> [Tasks for this exercise]
a. Print the Outtakes series introduction word for word, starting with "Outtakes is a series" and going on through "are really made.".
b. Write what comes next in the Outtakes piece on Victoria Sambunaris, picking up after its final sentence.

12.03.2015

Outtakes: Victoria Sambunaris

Outtakes is a series of interviews with contemporary photographers who have been asked to share alternate versions of some of their most meaningful, successful and celebrated images. By looking at these outtakes along with the final image and by hearing from the artist directly, we hope to examine the different working methods and criteria that photographers regularly employ in an effort to push past the romanticism of the singular, iconic image and learn more about the way photographs are really made.

Outtakes comes from photographer Joshua Dudley Greer and continues today with images from Victoria Sambunaris.

> [Supplied entries]

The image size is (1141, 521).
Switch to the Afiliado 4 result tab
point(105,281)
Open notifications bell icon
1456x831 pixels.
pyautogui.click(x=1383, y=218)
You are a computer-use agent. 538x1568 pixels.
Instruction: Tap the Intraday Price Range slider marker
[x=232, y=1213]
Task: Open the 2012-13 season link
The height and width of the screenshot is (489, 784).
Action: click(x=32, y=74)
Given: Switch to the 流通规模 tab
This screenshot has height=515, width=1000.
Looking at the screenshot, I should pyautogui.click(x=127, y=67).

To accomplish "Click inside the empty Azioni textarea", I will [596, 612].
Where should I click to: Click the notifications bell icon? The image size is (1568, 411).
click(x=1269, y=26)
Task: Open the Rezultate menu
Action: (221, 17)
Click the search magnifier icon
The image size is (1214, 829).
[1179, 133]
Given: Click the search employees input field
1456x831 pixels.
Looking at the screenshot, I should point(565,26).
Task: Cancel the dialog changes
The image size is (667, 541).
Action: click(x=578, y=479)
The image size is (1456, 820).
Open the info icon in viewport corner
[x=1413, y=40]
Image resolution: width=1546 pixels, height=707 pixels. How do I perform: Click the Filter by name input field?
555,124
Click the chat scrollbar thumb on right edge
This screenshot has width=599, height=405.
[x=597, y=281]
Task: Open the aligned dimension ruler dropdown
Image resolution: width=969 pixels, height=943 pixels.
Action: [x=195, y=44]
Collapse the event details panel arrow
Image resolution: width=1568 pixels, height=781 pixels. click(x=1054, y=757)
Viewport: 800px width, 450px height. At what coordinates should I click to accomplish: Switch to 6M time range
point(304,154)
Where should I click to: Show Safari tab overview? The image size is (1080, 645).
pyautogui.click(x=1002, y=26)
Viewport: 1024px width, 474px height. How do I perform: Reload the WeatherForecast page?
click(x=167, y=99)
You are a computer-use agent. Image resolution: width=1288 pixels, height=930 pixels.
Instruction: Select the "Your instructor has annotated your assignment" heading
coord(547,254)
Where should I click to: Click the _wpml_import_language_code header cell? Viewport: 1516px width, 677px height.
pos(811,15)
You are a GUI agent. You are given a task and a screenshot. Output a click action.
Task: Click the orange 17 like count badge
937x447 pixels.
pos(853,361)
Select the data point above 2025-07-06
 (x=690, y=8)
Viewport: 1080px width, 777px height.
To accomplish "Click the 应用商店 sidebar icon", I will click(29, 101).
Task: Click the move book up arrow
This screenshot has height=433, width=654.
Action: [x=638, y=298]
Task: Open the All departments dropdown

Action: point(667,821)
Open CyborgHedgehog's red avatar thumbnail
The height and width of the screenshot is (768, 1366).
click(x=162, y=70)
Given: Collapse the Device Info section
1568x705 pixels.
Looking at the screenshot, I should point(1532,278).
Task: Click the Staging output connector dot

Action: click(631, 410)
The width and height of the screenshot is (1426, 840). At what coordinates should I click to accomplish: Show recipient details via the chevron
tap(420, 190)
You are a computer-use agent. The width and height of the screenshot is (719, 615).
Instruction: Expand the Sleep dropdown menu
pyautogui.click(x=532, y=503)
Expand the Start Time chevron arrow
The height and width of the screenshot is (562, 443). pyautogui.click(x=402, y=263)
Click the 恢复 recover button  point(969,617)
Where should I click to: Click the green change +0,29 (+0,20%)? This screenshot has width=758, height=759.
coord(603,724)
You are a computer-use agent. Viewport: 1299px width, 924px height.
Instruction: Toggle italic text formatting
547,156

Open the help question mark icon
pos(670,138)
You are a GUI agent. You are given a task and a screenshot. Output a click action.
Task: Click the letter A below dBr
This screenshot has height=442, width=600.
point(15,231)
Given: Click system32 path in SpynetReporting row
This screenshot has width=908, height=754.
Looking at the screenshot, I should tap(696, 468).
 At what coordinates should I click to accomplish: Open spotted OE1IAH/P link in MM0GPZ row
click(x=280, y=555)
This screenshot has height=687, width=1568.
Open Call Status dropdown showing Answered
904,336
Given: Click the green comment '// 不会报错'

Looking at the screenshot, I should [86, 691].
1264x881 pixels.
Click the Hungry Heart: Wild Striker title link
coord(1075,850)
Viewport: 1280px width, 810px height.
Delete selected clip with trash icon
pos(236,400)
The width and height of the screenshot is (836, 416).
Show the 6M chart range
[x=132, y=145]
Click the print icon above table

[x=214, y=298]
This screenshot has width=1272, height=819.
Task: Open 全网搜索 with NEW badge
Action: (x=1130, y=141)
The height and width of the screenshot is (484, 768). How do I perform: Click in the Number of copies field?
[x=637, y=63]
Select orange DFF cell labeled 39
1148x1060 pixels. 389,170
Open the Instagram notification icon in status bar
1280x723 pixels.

> [Per-task outputs]
a.
Outtakes is a series of interviews with contemporary photographers who have been asked to share alternate versions of some of their most meaningful, successful and celebrated images. By looking at these outtakes along with the final image and by hearing from the artist directly, we hope to examine the different working methods and criteria that photographers regularly employ in an effort to push past the romanticism of the singular, iconic image and learn more about the way photographs are really made.

b.
Victoria Sambunaris was born in 1964 in Lancaster, Pennsylvania and received her MFA from Yale University in 1999. Her large-format photographs have been exhibited in solo exhibitions at the Museum of Contemporary Photography in Chicago, the Albright-Knox Art Gallery in Buffalo, New York, the Nevada Museum of Art and the Rubin Center at the University of Texas, El Paso. Her work is held in the collections of the Museum of Modern Art, the National Gallery of Art, Museum of Fine Arts, Houston and the Virginia Museum of Fine Arts among many others. Her first monograph, Taxonomy of a Landscape, was published by Radius Books in 2014. She is currently represented by Yancey Richardson Gallery in New York and James Kelly Contemporary in Santa Fe, NM.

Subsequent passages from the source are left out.